Stefan Helmreich

Stefan Helmreich

Fellow: Awarded 2018
Field of Study: Anthropology and Cultural Studies

Competition: US & Canada

Stefan Helmreich is Elting E. Morison Professor of Anthropology at MIT. His research has centered on how biologists think through the limits of “life” as a category of analysis, a matter he has taken up in three books: Alien Ocean: Anthropological Voyages in Microbial Seas (University of California Press, 2009), an ethnographic study of how marine microbiologists engage with debates about the origin of life, climate change, property in the ocean commons, and the possibility of life on other worlds; Silicon Second Nature: Culturing Artificial Life in a Digital World (University of California Press, 1998), an ethnography of computer modeling in the life sciences; and, most recently, Sounding the Limits of Life: Essays in the Anthropology of Biology and Beyond (Princeton University Press, 2016), a collection that asks after changing definitions of “life,” “water,” and “sound” in the natural and engineering sciences.

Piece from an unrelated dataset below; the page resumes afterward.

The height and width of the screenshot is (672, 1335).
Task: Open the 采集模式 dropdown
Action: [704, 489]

With the Guggenheim, Helmreich will complete a manuscript tentatively entitled The Book of Waves: An Anthropologist Reads Physical Oceanography, offering an ethnographic account of how scientists measure, model, and monitor ocean waves in an era of climate change. Drawing on interviews and participant-observation at research centers in the U.S., Europe, Australia, and elsewhere, Helmreich will examine how oceanographers, coastal engineers, and mathematicians grapple with waves as entities at once manifestly material and analytically abstract. He will ask how waves, known through fieldwork at sea, modeling in the lab, and, increasingly, computer simulation, might be read as media: material forms that relay information — oceanic, climatic, anthropogenic, political — to scientists and their publics.

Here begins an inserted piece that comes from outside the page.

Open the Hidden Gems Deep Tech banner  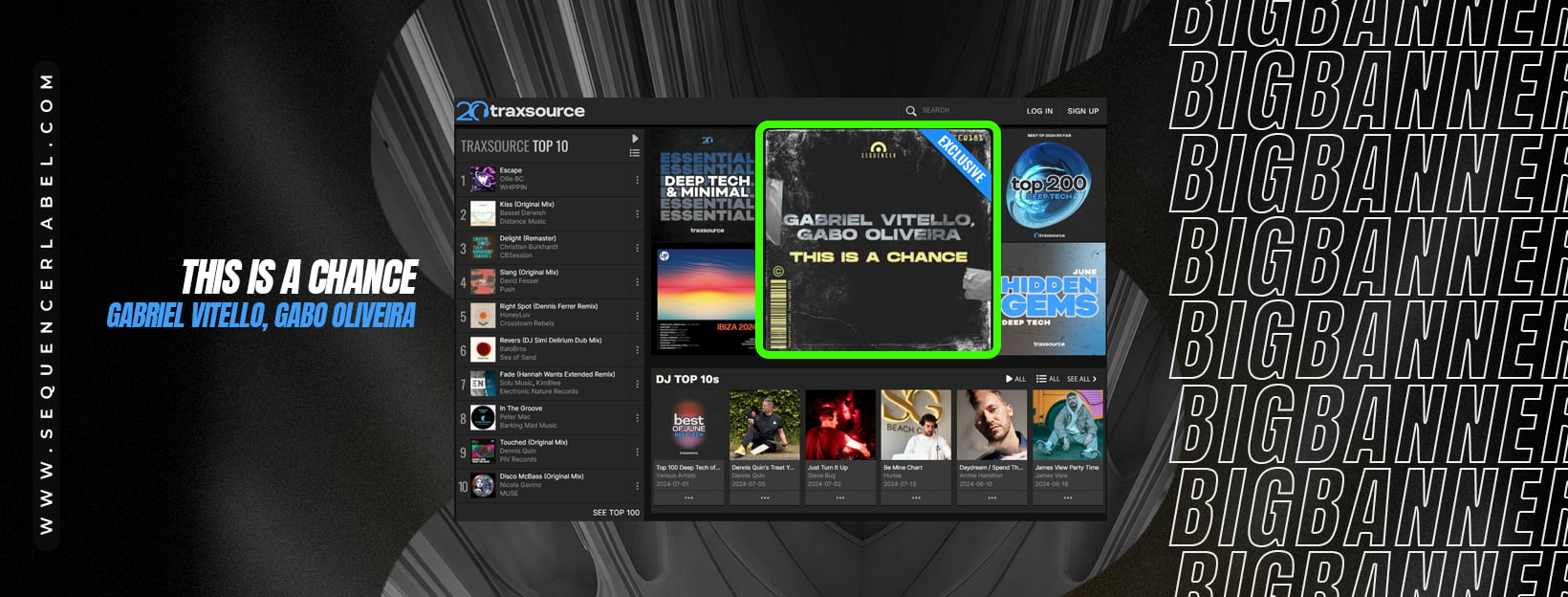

Helmreich received his PhD in Anthropology from Stanford University. His book, Alien Ocean: Anthropological Voyages in Microbial Seas (University of California Press, 2009) received the 2010 Senior Book Prize from the American Ethnological Society, the 2010 Gregory Bateson Book Prize from Society for Cultural Anthropology, the 2012 Rachel Carson Book Prize from the Society for Social Studies of Science, and the 2017 J. I. Staley Prize from the School for Advanced Research. An earlier book, Silicon Second Nature: Culturing Artificial Life in a Digital World (University of California Press, 1998) won the 2000 Diana Forsythe Book Prize from the American Anthropological Association, and a more recent text, Sounding the Limits of Life: Essays in the Anthropology of Biology and Beyond (Princeton University Press, 2016) won the 2016 Michelle Kendrick Book Prize from the Society for Literature, Science & the Arts. In 2014, Helmreich was selected to deliver the 51st Lewis Henry Morgan Lecture, a distinguished lecture held annually by the Department of Anthropology at the University of Rochester.